Depuis l’apparition des premiers PC (en 1981), la formation n’a eu de cesse d’utiliser la technologie pour se moderniser. Le e-learning dans les années 2000 et le Digital Learning depuis 2010 ont mis en avant bon nombre de technologies : les plateformes, les outils auteur, la classe virtuelle, le mobile-learning, l’immersive-learning… mais beaucoup affirment encore que ce n’est pas de la formation. Alors formation et technologie, mariage de raison ou de passion ?

 

Mariage de passion

La formation a toujours eu ses précurseurs constamment à l’affût des trouvailles technologiques permettant d’esquisser des « machines à former ».

L’histoire a été marquée par des acronymes et des outils maintenant oubliés :

  • le CBT : Computeur Based Training ;
  • l’EAO: Enseignement Assisté par Ordinateur ;
  • les didacticiels (logiciels didactiques) ;
  • l’enseignement programmé ;
  • EGO, duo, tencore : le trio des premiers outils auteurs ;

Et des technologies toutes plus folles les unes que les autres :

Les précurseurs d’hier, souvent perçus comme des « bidouilleurs », ont leurs homologues aujourd’hui bien plus respectés et écoutés, car la formation est désormais en recherche permanente d’innovation. Ce sont eux qui dénichent les petites pépites concoctées par les startups et qui donnent les coups de projecteurs nécessaires à leurs percées sur le marché.

Mariage de raison

La formation doit maintenant rendre des comptes. Elle ne peut plus s’appuyer sur une rente de situation comme ce fut le cas à la grande époque du 1 % qui couvrait une large partie des coûts des plans de formation.

Les solutions permettant soit de réduire les coûts, soit de maximiser le résultat pédagogique sont vivement appréciées. Et elles sont nombreuses :

  • les plateformes LMS qui permettent de « distribuer » les parcours de formation ;
  • les plateformes de MOOC qui propulsent les formations du même nom ;
  • les outils de micro et mobile learning qui rendent la formation accessible partout et à tout moment ;
  • les solutions d’immersive learning qui permettent de s’entraîner virtuellement à de futures situations bien réelles ;
  • les outils de classe-virtuelle qui permettent la formation synchrone, mais à distance ;
  • l’adaptive-learning qui tente de rendre intelligents les parcours et les contenus.

Et toutes celles qui ne manqueront pas d’apparaître prochainement.

Mariage arrangé

Les organismes de formation sont plutôt frileux, voire malhabiles avec la technologie. Le discours officiel est : « la technologie est complémentaire de la formation traditionnelle », la position officieuse est de marginaliser la technologie et de repousser à demain son intégration dans les offres. Les plus audacieux ont fait l’acquisition de solutions comme klaxoon pour apporter un peu d’interactions dans les salles, ou utilisent kahoot, pour faire des challenges entre participants.
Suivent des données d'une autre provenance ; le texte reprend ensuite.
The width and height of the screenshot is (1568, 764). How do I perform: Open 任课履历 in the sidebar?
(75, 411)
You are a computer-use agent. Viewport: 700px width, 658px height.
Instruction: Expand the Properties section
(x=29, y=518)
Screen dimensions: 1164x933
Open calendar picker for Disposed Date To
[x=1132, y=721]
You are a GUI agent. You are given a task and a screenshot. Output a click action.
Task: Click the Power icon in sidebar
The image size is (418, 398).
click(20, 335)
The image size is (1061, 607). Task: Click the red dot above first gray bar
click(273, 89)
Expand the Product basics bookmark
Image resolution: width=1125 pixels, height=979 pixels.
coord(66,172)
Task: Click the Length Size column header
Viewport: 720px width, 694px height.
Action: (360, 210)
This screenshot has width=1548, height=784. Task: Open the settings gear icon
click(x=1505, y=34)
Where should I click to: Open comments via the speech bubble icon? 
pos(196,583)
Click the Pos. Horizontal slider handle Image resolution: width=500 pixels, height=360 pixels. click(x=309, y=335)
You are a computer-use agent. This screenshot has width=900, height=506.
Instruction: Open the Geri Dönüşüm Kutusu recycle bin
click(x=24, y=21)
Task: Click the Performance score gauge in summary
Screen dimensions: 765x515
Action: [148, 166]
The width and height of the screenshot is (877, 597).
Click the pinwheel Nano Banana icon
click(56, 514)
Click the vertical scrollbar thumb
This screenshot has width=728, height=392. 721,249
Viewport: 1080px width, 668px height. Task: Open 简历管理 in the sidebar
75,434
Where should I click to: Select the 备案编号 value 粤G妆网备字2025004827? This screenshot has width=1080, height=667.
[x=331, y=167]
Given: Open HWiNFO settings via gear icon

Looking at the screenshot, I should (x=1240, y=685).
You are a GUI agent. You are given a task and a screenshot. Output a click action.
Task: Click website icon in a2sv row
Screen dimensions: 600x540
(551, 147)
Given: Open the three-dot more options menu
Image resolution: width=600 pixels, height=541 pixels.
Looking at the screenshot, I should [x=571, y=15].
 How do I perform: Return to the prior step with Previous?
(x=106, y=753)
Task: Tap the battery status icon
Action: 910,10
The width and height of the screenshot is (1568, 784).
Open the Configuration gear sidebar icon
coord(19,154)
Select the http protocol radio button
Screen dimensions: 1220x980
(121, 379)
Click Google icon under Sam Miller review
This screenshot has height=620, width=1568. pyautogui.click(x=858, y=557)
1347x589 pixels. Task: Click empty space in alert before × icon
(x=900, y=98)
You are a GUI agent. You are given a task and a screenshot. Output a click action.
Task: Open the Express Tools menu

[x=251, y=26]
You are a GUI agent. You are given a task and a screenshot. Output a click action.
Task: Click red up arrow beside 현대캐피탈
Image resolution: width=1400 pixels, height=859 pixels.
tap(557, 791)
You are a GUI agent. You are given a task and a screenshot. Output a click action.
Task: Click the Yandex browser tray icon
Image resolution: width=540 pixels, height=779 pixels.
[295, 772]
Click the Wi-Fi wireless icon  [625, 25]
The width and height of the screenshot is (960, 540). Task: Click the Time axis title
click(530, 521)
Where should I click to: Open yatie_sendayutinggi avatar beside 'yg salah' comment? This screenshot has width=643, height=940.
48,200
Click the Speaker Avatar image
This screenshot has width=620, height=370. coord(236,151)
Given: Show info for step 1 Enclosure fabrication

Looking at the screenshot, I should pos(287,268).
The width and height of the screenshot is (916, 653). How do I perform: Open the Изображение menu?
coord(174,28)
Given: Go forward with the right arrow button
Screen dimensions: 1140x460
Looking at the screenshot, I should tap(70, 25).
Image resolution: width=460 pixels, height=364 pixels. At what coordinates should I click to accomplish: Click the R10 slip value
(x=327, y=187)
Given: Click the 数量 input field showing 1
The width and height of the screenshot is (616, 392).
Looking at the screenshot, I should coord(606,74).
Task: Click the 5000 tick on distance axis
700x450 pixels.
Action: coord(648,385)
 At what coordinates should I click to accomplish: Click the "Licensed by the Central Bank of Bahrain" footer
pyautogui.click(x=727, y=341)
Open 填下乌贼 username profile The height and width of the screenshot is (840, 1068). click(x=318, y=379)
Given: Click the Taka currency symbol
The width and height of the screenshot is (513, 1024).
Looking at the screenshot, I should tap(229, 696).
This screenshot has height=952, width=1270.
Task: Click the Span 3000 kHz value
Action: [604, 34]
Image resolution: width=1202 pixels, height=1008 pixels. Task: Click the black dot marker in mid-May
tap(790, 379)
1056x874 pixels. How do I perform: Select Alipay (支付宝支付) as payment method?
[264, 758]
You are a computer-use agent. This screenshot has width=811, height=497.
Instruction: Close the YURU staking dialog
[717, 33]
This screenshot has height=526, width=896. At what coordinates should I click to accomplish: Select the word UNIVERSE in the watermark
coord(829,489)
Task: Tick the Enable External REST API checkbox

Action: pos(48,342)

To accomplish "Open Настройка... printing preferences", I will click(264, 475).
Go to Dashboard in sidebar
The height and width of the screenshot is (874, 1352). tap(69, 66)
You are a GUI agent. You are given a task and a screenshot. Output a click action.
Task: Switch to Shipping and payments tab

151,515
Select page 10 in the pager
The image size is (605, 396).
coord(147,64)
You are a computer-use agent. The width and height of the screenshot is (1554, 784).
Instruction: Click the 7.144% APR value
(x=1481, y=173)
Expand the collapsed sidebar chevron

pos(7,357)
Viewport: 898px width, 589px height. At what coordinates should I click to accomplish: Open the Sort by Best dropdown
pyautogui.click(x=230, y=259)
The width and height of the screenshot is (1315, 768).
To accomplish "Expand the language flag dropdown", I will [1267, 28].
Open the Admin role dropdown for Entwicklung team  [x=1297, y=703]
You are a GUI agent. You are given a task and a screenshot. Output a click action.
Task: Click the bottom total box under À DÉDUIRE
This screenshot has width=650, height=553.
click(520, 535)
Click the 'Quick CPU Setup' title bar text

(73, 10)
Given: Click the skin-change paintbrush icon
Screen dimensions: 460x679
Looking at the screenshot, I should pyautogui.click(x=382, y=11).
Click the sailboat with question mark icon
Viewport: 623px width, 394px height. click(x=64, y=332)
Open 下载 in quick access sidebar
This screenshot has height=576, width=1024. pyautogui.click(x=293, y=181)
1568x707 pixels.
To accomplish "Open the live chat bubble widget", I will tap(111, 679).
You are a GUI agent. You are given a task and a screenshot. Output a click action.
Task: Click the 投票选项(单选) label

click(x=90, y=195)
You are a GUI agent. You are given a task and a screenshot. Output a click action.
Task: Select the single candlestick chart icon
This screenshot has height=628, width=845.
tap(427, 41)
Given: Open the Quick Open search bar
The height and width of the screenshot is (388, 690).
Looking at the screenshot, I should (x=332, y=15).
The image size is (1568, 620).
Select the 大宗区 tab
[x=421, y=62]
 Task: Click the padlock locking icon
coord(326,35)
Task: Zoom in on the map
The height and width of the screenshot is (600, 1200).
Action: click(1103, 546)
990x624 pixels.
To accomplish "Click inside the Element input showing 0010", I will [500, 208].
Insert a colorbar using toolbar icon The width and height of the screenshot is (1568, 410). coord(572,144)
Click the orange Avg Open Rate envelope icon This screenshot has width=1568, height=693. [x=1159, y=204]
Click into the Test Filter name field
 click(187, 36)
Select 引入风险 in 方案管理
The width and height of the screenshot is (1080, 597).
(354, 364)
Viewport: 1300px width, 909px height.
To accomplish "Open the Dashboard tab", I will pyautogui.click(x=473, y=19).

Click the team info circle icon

Mais ces solutions sont encore considérées d’un regard dédaigneux par les formateurs. Le chemin est encore long avant que la technologie ne soit perçue comme une alliée bénéfique.
La crise sanitaire les a cependant obligées à se marier à toute allure avec les technologies de classes-virtuelles pour sauver les meubles pendant la fermeture des salles de formation. La plupart des organismes sont maintenant à la recherche de martingales numériques leur permettant de redémarrer et de pérenniser leurs activités en les adaptant aux nouvelles habitudes de formation à bonne distance.

 

Qu’il soit désiré ou calculé, le mariage de la formation et de la technologie est une réalité.

 

« Formation dynamique cherche technologie bien sous tous rapports. » — Les petites annonces du Chasseur français.